27th February 1998 at 00:00
"I don't have to look for work," Gerry Boyle comments without much sign of job dissatisfaction.

Mr Boyle is head of the 37-pupil Strath of Appin primary, 23 miles from Oban. He also chairs the North Lorn co-operative of five primary schools. And he finds time, just, to act as one of seven area co-ordinators serving six co-ops covering 19 schools and one learning centre in the Oban and Lorn area.

Although Argyll's pioneering links between remote schools require considerable administration and management, Mr Boyle considers they are "the best thing since sliced bread, allowing us to share workload, expertise and resources".

The way in which staff can be shared around schools is a particular strength, especially for small schools where staffing depends on rolls which can fluctuate wildly.

The North Lorn co-op, for example, has a class teacher who is a trained art teacher, taking lessons in her subject in two other schools. A physical education teacher also works in four of the five primaries in the co-op.

The system allows headteachers to specialise and share the management load. Mr Boyle has taken responsibility for finance while his colleagues have other lead roles - Margaret Kilcullen of Ardchattan primary (staff development), Jojo Offord at Barcaldine primary (primary modern languages), and Riona MacInnes in Lochnell primary (5-14 music).

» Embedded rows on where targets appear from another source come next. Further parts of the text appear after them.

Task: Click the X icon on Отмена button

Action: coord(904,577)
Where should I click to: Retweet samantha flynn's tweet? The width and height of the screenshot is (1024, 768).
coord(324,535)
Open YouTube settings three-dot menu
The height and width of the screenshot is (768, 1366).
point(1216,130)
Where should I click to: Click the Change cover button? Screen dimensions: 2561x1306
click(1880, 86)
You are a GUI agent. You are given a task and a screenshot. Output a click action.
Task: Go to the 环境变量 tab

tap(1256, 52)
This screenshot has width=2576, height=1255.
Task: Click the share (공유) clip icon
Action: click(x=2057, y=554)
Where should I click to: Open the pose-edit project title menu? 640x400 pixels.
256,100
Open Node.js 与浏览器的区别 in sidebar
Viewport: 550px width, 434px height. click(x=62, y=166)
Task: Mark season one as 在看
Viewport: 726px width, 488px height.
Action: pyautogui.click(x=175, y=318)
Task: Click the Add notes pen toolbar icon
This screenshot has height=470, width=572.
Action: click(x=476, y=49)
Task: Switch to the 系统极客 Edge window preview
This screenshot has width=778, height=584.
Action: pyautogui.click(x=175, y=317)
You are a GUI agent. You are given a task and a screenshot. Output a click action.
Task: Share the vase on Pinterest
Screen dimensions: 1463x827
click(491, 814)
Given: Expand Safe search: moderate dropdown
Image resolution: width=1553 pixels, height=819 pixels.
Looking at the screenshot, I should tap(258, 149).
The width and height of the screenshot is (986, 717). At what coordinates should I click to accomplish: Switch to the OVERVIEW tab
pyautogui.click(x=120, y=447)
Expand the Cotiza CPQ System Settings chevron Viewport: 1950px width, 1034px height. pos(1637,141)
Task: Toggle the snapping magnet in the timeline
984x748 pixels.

Argyll Online, the authority's IT system, has helped heads meet in "virtual" get-togethers, through video-conferencing, which on at least one occasion prevented Freda MacGregor, the head of Lismore primary, from missing a real meeting when bad weather stopped her getting off the island.

Electronic links are a boon to pupils as well. Mr Boyle recalls a Lismore primary 7 pupil, the only one in the school, who was able to join in maths "group work" through video-conferencing with two pupils in Strath of Appin primary who were at the same stage and level. "It was not without its problems," Mr Boyle says, "but it was better for him than not doing it at all."

Video-conferencing has the advantage in forcing people to be precise in what they are saying, Mr Boyle says, but the great disadvantage in that it is not a sociable medium. "Teachers in this area do value the chance to make direct human contact," he says.

But the North Lorn co-op will be able to humanise at least some contact next term. Some 91 primary 5-7 pupils will come together with eight teachers and catering and auxiliary staff to spend a day a week over seven weeks working on the design of a bridge from Appin to Lismore as part of their technological studies.

"This has major benefits for the pupils," Mr Boyle believes. "One advantage is that when they move on to Oban High, where there are likely to be 200 in first year, they will know at least some of the faces from other schools and not just one or two from their own small class."

Co-operating is not the easiest of approaches especially if, like Mr Boyle, you have three jobs. Financial realities have now conspired to make his job harder still, as the budget for area co-ordinators was cut drastically this year by 85 per cent.

"We are able to keep things ticking over but not really take developments forward," Mr Boyle says as he wonders about the long-term effects if the financial climate remains unchanged. But, for now, the "caring, sharing co-op" has a whole new meaning in Argyll.